PROBLEM: Rewrite the material starting at the line containing "Open the upload/ folder link" and ending at the line containing "point(436,45)", replacing "input field" with "text field" and leaving all else unchanged.

══════════════════════════════

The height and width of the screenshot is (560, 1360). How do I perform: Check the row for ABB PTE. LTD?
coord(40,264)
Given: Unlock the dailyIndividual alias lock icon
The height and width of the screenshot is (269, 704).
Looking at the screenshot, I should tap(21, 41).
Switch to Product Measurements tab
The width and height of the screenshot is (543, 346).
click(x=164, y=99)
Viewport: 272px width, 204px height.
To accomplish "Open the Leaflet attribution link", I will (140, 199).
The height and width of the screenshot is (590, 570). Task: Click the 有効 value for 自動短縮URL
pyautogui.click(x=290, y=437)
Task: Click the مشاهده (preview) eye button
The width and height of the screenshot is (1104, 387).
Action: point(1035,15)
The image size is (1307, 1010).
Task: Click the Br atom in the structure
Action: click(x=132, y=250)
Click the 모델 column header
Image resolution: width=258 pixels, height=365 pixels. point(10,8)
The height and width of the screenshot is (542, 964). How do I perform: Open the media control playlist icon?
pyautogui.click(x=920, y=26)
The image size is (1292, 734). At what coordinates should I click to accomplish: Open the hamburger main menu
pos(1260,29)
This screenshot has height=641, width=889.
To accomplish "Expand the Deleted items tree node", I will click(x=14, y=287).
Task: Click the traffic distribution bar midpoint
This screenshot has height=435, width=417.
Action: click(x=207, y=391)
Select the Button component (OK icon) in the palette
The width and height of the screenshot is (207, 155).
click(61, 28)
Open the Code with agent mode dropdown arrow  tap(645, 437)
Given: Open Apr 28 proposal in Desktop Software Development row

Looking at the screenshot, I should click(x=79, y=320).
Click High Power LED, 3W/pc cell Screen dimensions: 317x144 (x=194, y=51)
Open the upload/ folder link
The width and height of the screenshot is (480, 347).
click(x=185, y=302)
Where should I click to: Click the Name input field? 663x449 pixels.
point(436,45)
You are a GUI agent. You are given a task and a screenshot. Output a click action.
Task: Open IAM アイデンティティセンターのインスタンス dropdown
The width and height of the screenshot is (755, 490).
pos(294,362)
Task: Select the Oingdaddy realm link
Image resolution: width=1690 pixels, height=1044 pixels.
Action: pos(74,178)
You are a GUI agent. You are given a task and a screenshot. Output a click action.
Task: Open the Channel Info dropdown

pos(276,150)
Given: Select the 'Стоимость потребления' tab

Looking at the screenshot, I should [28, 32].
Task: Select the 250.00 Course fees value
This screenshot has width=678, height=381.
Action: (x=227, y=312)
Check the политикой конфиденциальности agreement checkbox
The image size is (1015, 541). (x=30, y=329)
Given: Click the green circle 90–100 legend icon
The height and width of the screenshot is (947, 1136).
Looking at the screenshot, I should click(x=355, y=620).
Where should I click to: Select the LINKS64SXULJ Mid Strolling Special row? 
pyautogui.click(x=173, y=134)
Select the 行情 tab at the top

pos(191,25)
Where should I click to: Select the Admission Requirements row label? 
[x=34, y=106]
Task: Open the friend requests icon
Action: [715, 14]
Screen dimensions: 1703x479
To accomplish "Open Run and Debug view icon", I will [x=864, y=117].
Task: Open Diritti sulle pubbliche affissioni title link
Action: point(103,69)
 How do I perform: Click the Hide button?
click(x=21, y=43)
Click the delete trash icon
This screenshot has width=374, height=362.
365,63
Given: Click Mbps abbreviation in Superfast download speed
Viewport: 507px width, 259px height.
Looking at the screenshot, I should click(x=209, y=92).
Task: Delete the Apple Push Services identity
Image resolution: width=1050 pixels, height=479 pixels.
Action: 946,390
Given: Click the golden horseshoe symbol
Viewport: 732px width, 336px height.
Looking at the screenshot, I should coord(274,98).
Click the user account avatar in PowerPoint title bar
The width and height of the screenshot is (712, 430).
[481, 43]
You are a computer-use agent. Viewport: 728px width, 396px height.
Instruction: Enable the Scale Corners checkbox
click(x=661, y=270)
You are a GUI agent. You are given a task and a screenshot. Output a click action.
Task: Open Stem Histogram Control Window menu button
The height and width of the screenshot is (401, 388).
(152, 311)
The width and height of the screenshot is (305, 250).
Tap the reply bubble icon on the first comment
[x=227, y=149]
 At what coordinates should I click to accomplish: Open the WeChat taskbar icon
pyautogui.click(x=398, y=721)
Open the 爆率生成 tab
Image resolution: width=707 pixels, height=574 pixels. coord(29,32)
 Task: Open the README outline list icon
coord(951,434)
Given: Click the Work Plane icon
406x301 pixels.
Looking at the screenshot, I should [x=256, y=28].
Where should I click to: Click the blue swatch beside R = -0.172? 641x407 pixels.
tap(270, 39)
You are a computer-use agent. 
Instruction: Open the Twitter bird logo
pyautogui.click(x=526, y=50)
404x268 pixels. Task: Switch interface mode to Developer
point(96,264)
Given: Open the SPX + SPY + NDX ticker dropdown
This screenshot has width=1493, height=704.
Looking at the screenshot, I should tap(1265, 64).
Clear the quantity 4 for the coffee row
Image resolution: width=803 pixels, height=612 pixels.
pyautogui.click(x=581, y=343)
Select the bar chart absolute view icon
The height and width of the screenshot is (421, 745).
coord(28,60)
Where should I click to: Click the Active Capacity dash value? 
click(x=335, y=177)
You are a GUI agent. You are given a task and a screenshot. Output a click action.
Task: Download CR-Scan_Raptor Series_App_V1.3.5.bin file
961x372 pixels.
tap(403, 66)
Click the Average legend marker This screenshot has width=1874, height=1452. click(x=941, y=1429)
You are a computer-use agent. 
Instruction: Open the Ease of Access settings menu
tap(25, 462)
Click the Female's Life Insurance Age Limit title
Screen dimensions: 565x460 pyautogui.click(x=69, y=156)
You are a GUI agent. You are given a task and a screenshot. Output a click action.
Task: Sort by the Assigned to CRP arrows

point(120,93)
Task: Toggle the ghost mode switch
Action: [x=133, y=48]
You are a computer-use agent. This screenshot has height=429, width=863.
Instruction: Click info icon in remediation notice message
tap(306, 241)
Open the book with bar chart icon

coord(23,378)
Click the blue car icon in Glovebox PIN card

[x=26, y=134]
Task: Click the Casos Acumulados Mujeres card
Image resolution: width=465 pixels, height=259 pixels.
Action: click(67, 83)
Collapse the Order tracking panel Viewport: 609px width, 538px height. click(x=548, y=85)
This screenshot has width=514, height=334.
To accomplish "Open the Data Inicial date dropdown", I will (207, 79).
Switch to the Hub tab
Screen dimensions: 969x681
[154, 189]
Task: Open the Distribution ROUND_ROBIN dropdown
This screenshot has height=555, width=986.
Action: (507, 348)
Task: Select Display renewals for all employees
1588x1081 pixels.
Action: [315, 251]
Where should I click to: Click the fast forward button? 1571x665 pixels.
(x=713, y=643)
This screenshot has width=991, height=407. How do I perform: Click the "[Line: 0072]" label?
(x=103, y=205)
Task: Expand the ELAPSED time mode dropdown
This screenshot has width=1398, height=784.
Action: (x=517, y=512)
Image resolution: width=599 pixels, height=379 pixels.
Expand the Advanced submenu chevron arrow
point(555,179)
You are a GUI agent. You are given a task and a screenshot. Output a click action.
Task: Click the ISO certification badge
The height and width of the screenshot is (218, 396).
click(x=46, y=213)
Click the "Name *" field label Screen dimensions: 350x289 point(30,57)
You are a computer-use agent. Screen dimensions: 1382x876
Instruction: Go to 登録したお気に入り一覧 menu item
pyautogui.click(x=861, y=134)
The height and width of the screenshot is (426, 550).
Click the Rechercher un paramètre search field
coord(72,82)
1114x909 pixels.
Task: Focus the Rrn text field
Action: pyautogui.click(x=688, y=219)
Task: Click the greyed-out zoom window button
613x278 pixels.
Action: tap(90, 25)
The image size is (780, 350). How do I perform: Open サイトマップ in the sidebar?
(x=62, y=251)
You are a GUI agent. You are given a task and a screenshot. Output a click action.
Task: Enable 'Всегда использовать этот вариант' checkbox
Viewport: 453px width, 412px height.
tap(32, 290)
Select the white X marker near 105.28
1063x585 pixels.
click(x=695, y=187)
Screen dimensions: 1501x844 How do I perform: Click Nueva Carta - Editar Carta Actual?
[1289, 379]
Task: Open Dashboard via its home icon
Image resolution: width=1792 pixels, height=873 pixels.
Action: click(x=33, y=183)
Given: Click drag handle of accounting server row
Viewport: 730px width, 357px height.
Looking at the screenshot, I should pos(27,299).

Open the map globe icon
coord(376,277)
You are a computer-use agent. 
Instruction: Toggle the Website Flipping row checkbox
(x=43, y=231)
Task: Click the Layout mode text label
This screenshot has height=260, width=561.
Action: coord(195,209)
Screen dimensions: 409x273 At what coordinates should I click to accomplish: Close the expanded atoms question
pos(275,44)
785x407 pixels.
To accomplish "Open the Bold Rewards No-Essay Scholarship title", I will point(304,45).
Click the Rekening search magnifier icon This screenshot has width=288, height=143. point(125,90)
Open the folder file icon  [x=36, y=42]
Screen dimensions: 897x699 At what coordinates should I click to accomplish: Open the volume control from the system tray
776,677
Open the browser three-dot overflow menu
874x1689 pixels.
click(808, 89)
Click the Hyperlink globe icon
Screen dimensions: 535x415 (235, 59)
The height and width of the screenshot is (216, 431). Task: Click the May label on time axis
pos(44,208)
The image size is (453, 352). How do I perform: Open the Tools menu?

══════════════════════════════

SOLUTION TO THIS TASK:
Open the upload/ folder link
The width and height of the screenshot is (480, 347).
click(x=185, y=302)
Where should I click to: Click the Name text field? 663x449 pixels.
point(436,45)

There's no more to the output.